## Lesetext
Eigentlich wollten wir nach Warendorf. Da ist aber dieses Wochenende Pferdenacht und auf die Party haben wir gerade keine Lust. Lieber wieder mal eine gemütliche Wanderung am Diemelsee. Dass der Wasserpegel dort nach der langen Trockenheit nicht gerade hoch sein würde – damit war zu rechnen. Aber so wenig Wasser … Und dann noch der Schock auf dem Rückweg der Wanderung.



Wer im Mai unter der Seebrücke durch wollte musste schwimmen

Das letzte Mal waren wir hier im Mai und da war der See so voll wie wir ihn noch nie gesehen haben. Nun das krasse Gegenteil. Eigentlich wollte ich hier ein letztes Mal in diesem Jahr baden, aber über das sonst klare Wasser treiben stellenweise kleine grünliche Schwebeteilchenteppiche. Nicht sehr einladend. Der Diemelsee bei Niedrigwasser – kein angenehmer Farbkontrast zwischen dem Blau der großen Wasserfläche und dem Grün der angrenzenden Wiesen und Bäume. Nur braune Schotterflächen, die an Steinwüsten erinnern. Schrecklich.

Wirklich? Hat man sich erst mal von der Postkartenidylle verabschiedet, entfaltet diese spätsommerliche Landschaft ihren eigenen Reiz. Ist doch mal was anderes und sieht mit der richtigen Perspektive abgelichtet gar nicht mal so übel aus. Natürlich ist die Aussicht gerade jetzt auch ein Denkmal. Als wir später zusammen mit anderen am ehemaligen Ufer stehend die Leere tief unten betrachten, wird jemand sagen: „Alle reden über die Knappheit von Öl und Gas. Die sollten mal übers Wasser nachdenken.“


Pflaumenkuchen schmeckt mit Sahne immer noch am besten.

## Schriftlicher Auftrag a
Schreib die Datensätze ab der Zeile mit "Where should I click to: Go" bis zum Ende der Datensätze samt Anfragen erneut auf. Verschiebe dabei jede Koordinate in den Antworten um -141.

## Angezeigte Daten
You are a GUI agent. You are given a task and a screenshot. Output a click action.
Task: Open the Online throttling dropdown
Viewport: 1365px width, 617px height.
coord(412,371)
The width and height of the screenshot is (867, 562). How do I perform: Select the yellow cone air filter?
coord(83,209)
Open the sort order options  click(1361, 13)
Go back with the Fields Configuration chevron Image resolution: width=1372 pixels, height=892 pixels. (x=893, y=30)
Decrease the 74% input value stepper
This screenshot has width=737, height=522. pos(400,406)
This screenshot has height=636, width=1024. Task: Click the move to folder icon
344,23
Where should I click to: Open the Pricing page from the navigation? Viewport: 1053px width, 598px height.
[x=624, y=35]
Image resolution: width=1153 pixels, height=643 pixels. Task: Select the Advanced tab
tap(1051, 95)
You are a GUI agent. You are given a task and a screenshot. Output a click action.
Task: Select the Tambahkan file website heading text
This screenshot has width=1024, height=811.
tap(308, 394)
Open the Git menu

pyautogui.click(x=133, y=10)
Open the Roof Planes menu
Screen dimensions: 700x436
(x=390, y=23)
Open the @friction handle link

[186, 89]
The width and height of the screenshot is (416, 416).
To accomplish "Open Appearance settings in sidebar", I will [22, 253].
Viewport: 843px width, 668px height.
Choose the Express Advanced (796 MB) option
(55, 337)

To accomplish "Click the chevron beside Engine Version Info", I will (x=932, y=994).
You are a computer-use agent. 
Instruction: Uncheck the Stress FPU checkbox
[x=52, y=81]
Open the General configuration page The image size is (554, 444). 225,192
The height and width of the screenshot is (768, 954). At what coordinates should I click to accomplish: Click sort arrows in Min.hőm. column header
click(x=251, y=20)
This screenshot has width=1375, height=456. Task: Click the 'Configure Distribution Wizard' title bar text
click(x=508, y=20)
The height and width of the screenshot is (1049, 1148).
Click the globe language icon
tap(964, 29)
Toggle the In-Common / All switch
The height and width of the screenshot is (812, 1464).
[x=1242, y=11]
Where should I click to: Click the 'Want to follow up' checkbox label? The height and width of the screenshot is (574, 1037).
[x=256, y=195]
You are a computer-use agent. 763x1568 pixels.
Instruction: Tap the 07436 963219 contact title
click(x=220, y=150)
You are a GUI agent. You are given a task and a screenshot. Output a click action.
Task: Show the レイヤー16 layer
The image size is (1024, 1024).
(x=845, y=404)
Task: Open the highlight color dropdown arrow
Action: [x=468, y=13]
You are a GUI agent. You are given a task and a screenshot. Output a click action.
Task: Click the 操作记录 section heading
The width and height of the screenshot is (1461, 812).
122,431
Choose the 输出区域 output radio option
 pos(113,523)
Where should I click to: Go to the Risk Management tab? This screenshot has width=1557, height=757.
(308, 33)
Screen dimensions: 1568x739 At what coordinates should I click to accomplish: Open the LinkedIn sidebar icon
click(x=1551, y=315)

## Schriftlicher Auftrag b
Setze den Text über die Wanderung am Diemelsee bei Niedrigwasser nach seinem letzten Satz fort.

## Lösung der Aufgabe a
Where should I click to: Go to the Risk Management tab? This screenshot has width=1557, height=757.
(167, -108)
Screen dimensions: 1568x739 At what coordinates should I click to accomplish: Open the LinkedIn sidebar icon
click(x=1410, y=174)

## Lösung der Aufgabe b
Ich habe von zuhause einen meiner Lieblingskuchen mitgebracht. Der Kommentar meiner Mitfahrerin klingt nicht gerade erfreut: „Pflaumenkuchen ohne Sahne!?!“ Aber wie das Leben so spielt – just als der Kuchen auf dem Tisch steht kommt einer der beiden Eiswagen vorbei, die hier im Sommer melodisch die Parkplätze abfahren. Perfekt.


Niedrigwasser ist, wenn dir beim Hinunterschauen von der Staumauer schwindelt

Frisch gestärkt greifen wir uns die Räder und machen uns auf den Weg um den See herum. Ausnahmsweise nehmen wir das erste Stück nicht die Hauptstraße, sondern radeln umsichtig auf der Uferpromenade, die eigentlich nur Fußgängern zugänglich ist. Hier ist die Aussicht viel schöner und außerdem klackern die Pflastersteine so schön unter den Rädern. An der Staumauer angekommen schauen wir hinunter auf die Wasseroberfläche. Ganz schön tief.

Der schnuckelige Bäcker


Raststätte mit kalten Erfrischungs-getränken und Erste-Hilfe-Box

Samstag morgen und ich bin auf dem Weg zu meinem ersten Frühstück – wie immer beim Aufenthalt am Diemelsee zur schnuckeligen Bäckerei Gerhardt in Giebringhausen, drei Kilometer vom Stellplatz entfernt. Die Straße hinter der Seebrücke rechts (K71) führt mit leichter Steigung direkt in den kleinen Ort. Ich empfehle euch für den Hinweg allerdings die schönere Strecke am Klärwerk vorbei. Die führt durch ein kleines „Tal“ an der Diemel entlang. Dieser Weg ist besonders reizvoll zu Fuß in der frühmorgentlichen Stille, wenn – wie im Mai erlebt – der Nebel über der Weide aufsteigt und ein Raubvogel langsam an dir vorbei segelt.

Warum schnuckelige Bäckerei? Tja, diesen Laden muss man einfach mal besuchen. Das Personal ist nicht nur supernett, auch die Atmosphäre ist … irgendwie anders. Vielleicht ist es die dörfliche Umgebung: (fast) alle die im Laden stehen kennen sich wohl und man kauft dort nicht nur Brötchen, sondern plaudert auch ein wenig. Über ein großes Fenster links im Verkaufsraum kann man direkt in die Backstube hinein sehen. Und seit kurzem haben die draußen vor der Tür sogar eine Raststätte für Radfahrer, wie ich sie so noch nie gesehen habe. Mit kalten Erfrischungsgetränken und Erste-Hilfe-Kasten. Okay, und jetzt der Downer: Die Croissants sind nicht so dolle. Vergleichbar mit denen bei uns zuhause.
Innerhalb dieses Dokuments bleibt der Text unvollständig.